■ Problem to work on
If an entry below contains an image, drop the image and retype the rest exactly.

(Screenshot grounding data)
┌──

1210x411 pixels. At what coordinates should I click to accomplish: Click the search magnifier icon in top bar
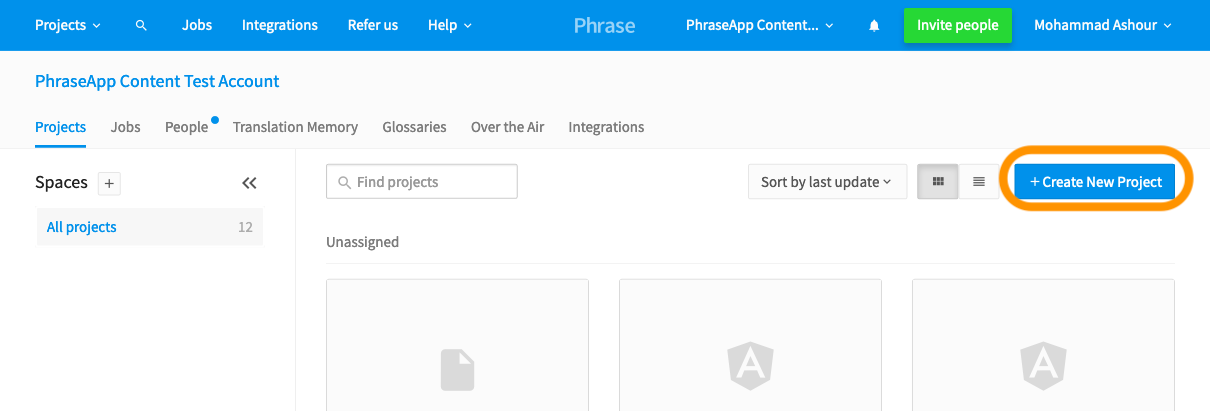[x=141, y=25]
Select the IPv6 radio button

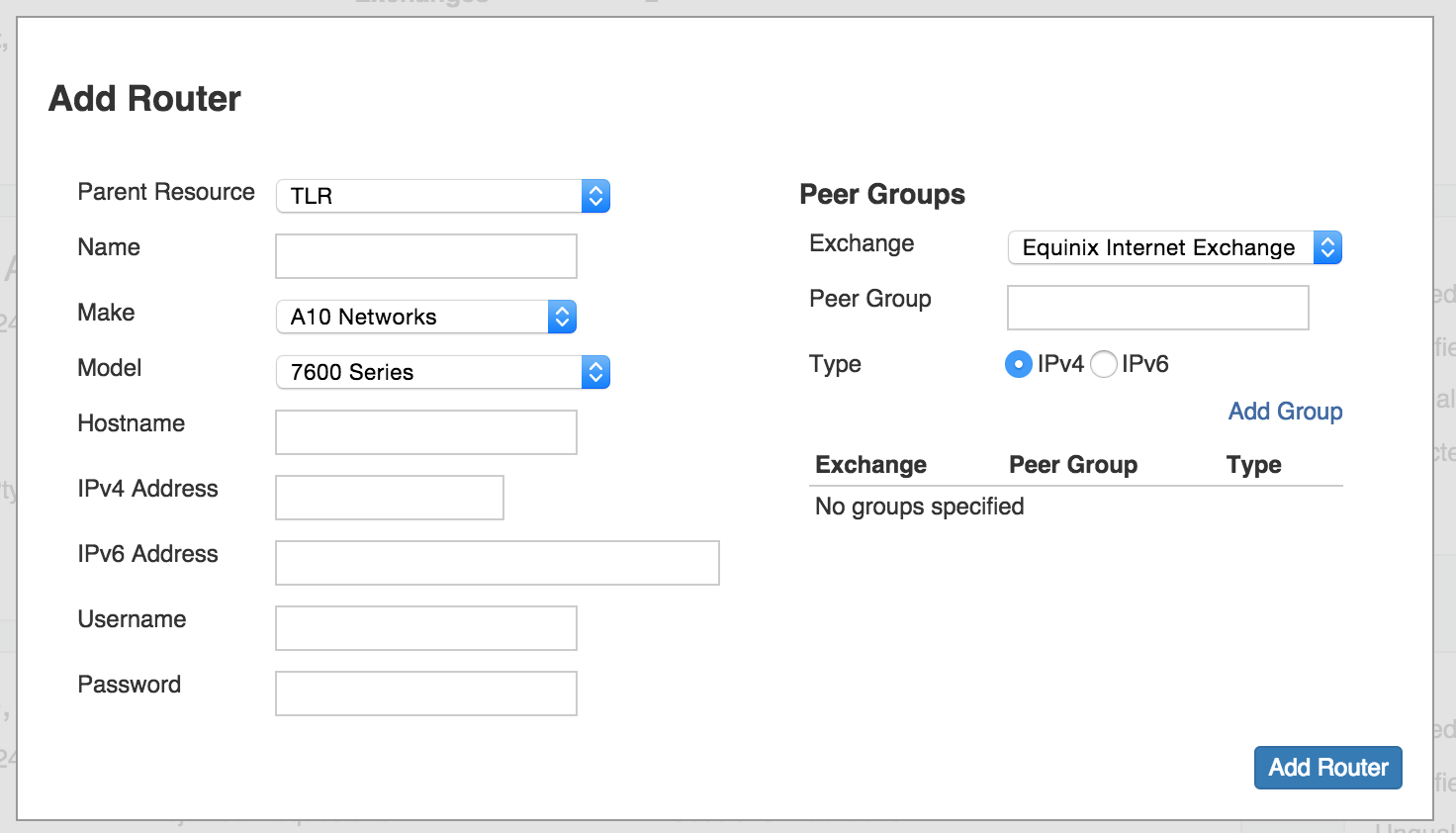point(1104,364)
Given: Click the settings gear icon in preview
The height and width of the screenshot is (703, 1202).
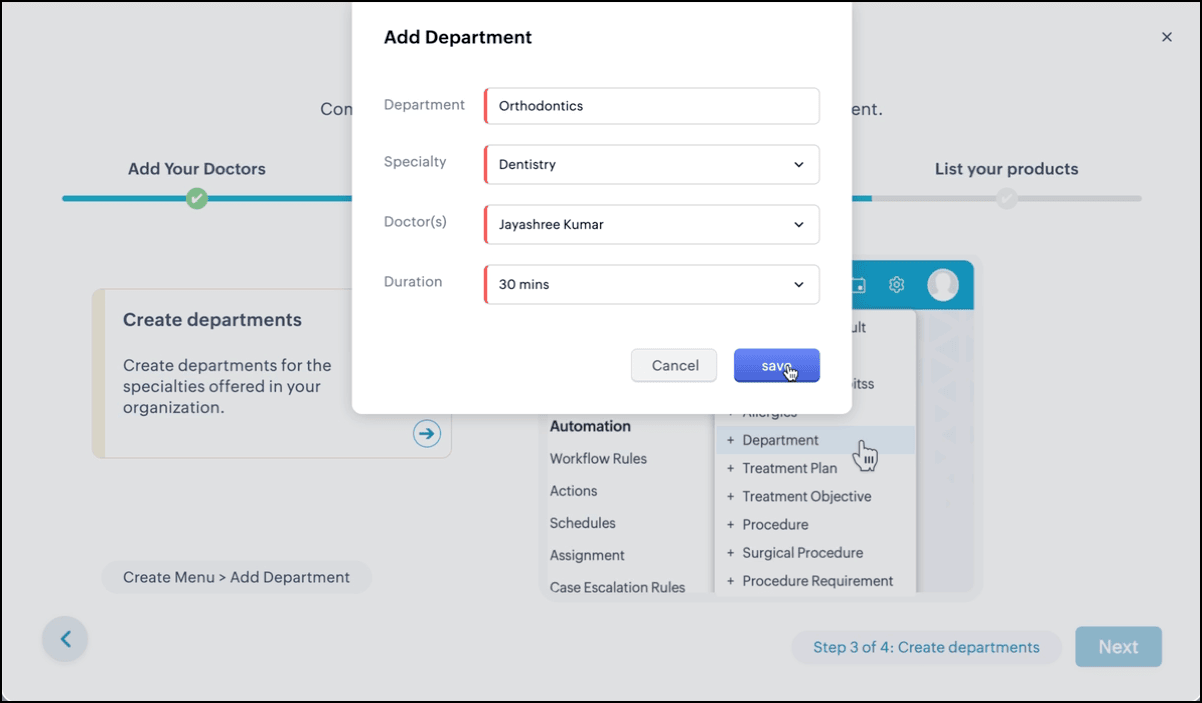Looking at the screenshot, I should pyautogui.click(x=896, y=285).
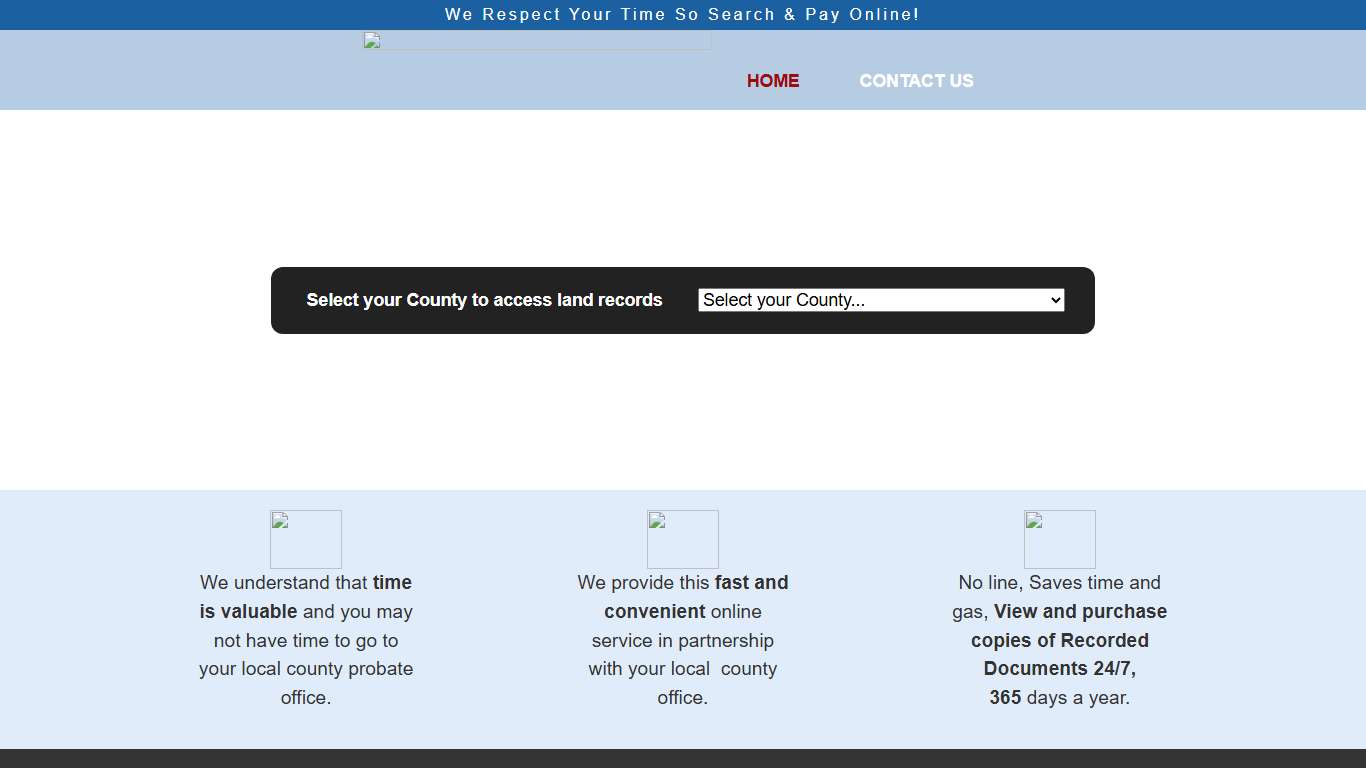Click the icon above the 'No line, Saves time' text
The image size is (1366, 768).
(x=1060, y=539)
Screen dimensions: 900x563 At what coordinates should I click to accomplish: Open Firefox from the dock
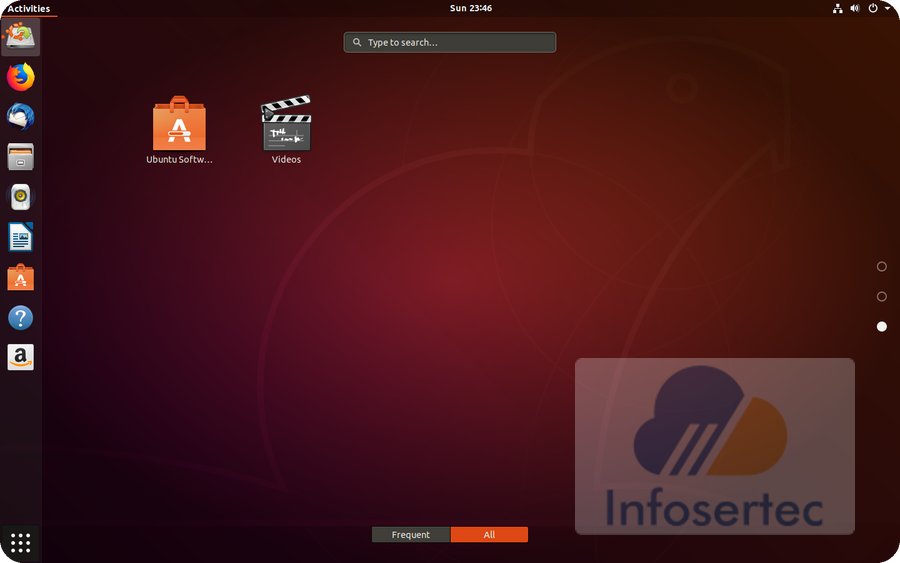click(20, 77)
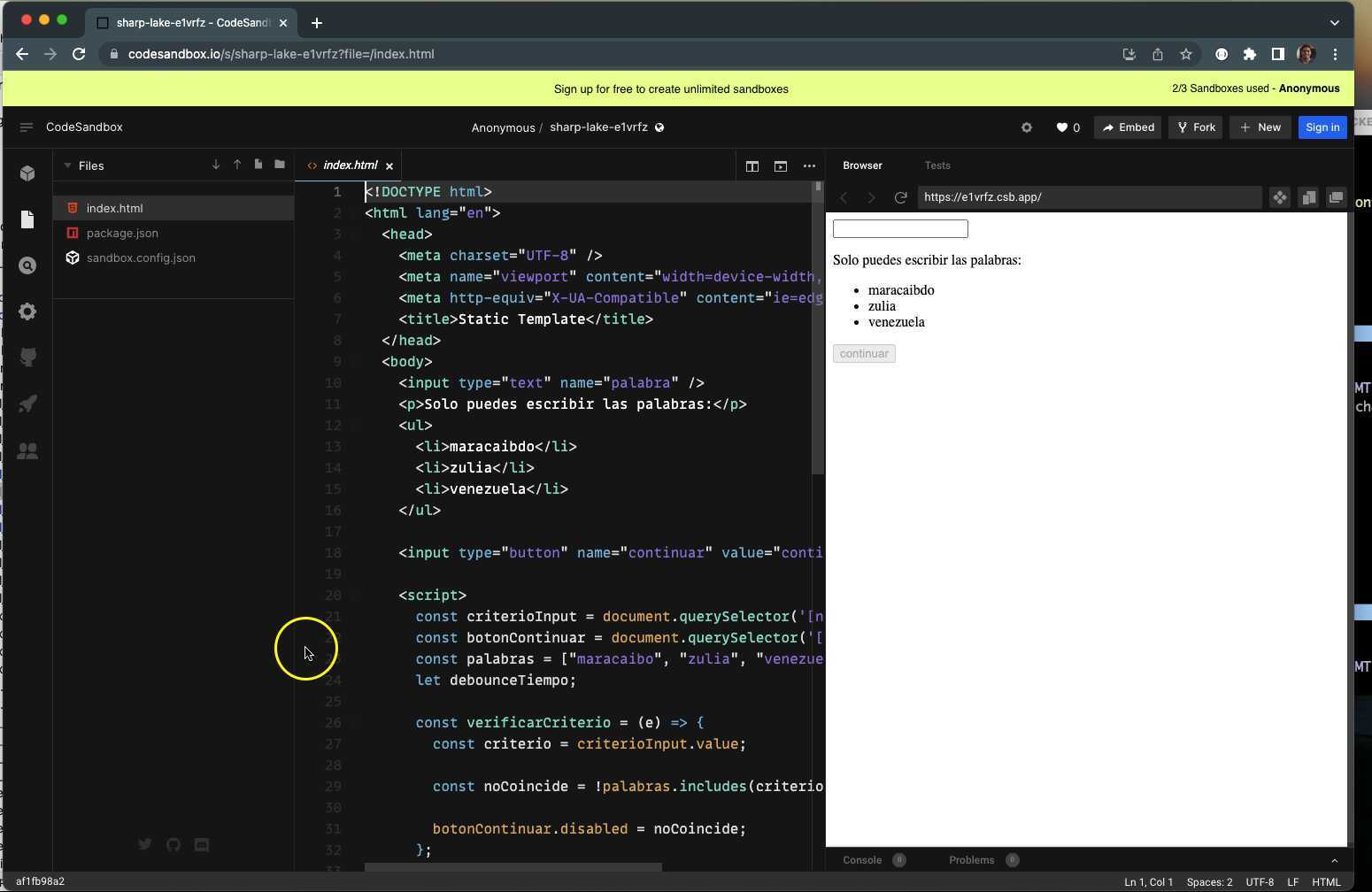This screenshot has height=892, width=1372.
Task: Open the Console tab
Action: (x=861, y=860)
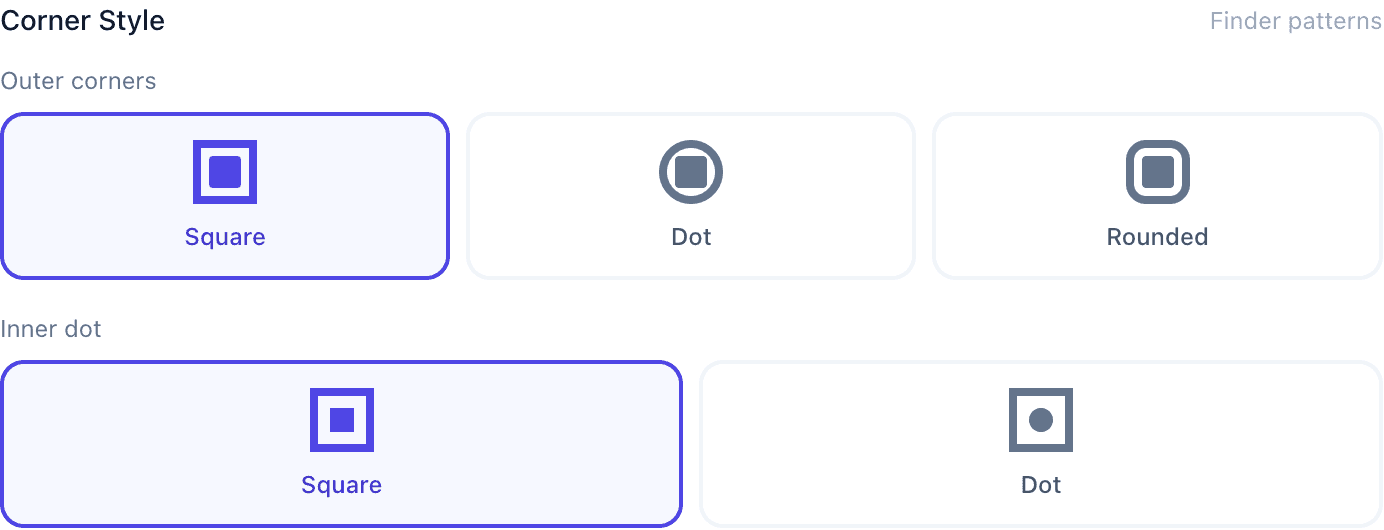Click the "Square" label in Outer corners
This screenshot has height=530, width=1384.
point(225,237)
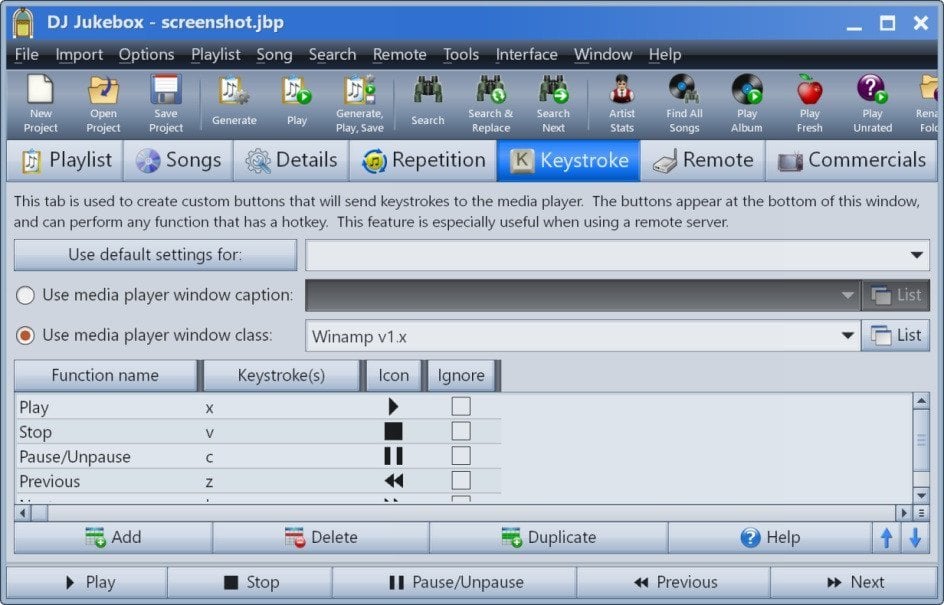This screenshot has width=944, height=605.
Task: Expand the window caption dropdown list
Action: (x=849, y=294)
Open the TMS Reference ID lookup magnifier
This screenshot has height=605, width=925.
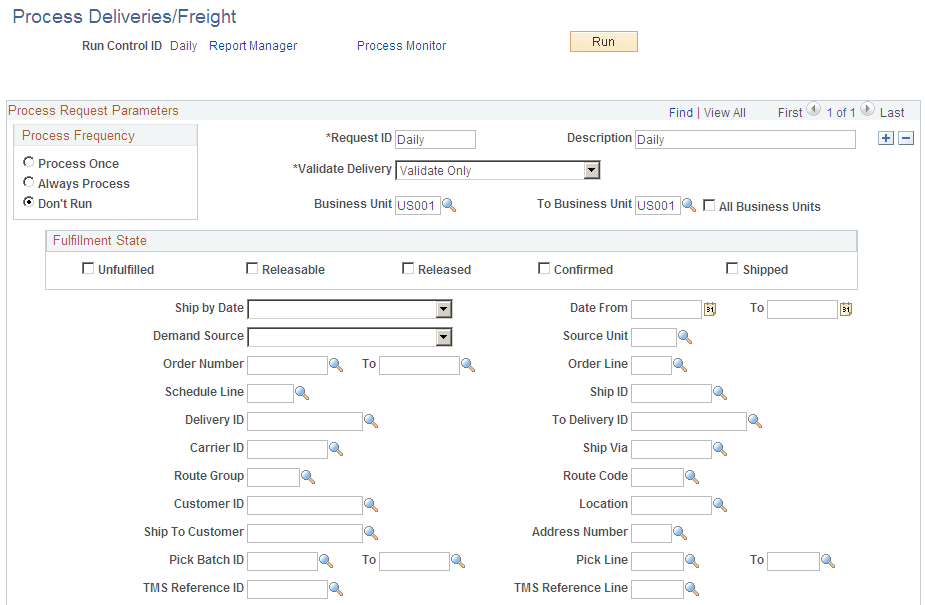[336, 589]
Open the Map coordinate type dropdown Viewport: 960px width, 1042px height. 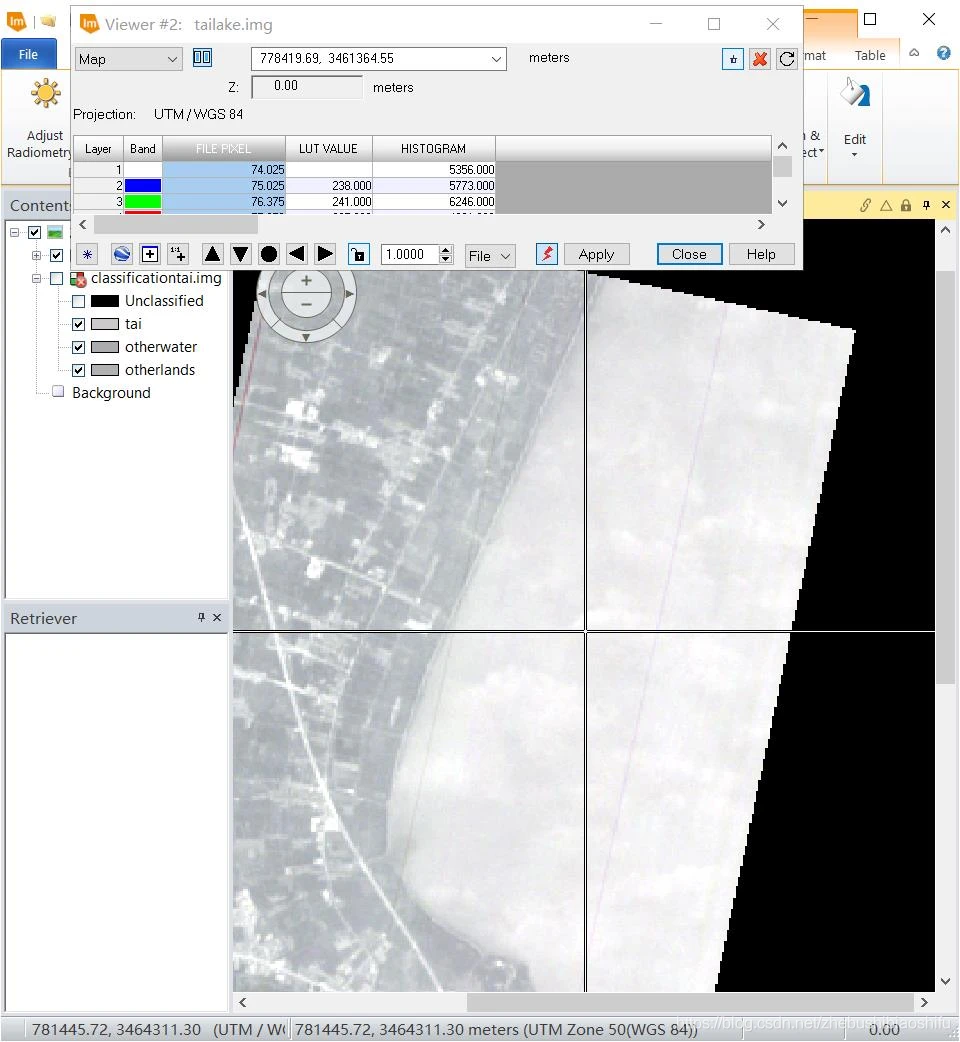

└──

■ Expected answer
1210x411 pixels. At what coordinates should I click to accomplish: Click the search magnifier icon in top bar
[x=141, y=25]
Select the IPv6 radio button

point(1104,364)
Given: Click the settings gear icon in preview
The height and width of the screenshot is (703, 1202).
Looking at the screenshot, I should pyautogui.click(x=896, y=285).
Click the icon above the 'No line, Saves time' text
The image size is (1366, 768).
(x=1060, y=539)
Screen dimensions: 900x563 At what coordinates should I click to accomplish: Open Firefox from the dock
click(20, 77)
This screenshot has height=892, width=1372.
Task: Open the Console tab
Action: (x=861, y=860)
Click the "Square" label in Outer corners
This screenshot has height=530, width=1384.
point(225,237)
This screenshot has width=944, height=605.
Task: Expand the window caption dropdown list
Action: (x=849, y=294)
Open the TMS Reference ID lookup magnifier
This screenshot has height=605, width=925.
[336, 589]
Open the Map coordinate type dropdown Viewport: 960px width, 1042px height. 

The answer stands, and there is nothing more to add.